Política
MP investiga fraude no interior
O Grupo Estadual de Combate às Organizações Criminosas (Gecoc) do Ministério Público Estadual, com o apoio do Pelotão de Operações Especiais e do 7° Batalhão da Polícia Militar, voltou, ontem, ao município de Monteirópolis, onde afirmou ter constatado que o Poder Executivo municipal paga o aluguel de prédios em que deveriam funcionar secretarias, sendo que os locais não estão sendo utilizados. De acordo com o MP, todos os proprietários dos prédios que supostamente estariam alugados ao Município foram ouvidos em diligências. Eles disseram que os contratos de aluguel dos imóveis para o Executivo Municipal não estão legalizados, ou seja, foram feitos ?apenas de boca?. Após prestarem depoimento, o grupo também confessou que cada um recebe, em média, R$ 1,5 mil por mês, desde 2013. Após ouvir os donos dos imóveis, em inspeções in loco, o Gecoc descobriu que apenas três secretarias estão funcionando. Ainda de acordo com o MP, um dos alvos da operação, o engenheiro Flávio Manuel da Silva, forneceu um endereço falso ao Município.
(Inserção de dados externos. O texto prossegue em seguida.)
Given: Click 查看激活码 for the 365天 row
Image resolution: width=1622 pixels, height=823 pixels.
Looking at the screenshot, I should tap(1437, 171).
Ao tentar notificá-lo na manhã de ontem, o MP descobriu que um outro cidadão reside no local informado por ele. Além disso, ao buscar informações sobre o paradeiro de Flávio, o Ministério Público não conseguiu identificar ninguém que o conhecesse na cidade. Hélio Medeiros é outro engenheiro procurado. Ele é sobrinho do prefeito da cidade, Elmo Antônio Medeiros. Na oportunidade, moradores revelaram ao promotor Luiz Tenório que, desde a primeira operação, realizada em julho, Hélio não fora mais visto em Monteirópolis. No entanto, na folha de pagamento do Executivo, Hélio e Flávio continuam recebendo, cada um, R$ 8 mil mensais.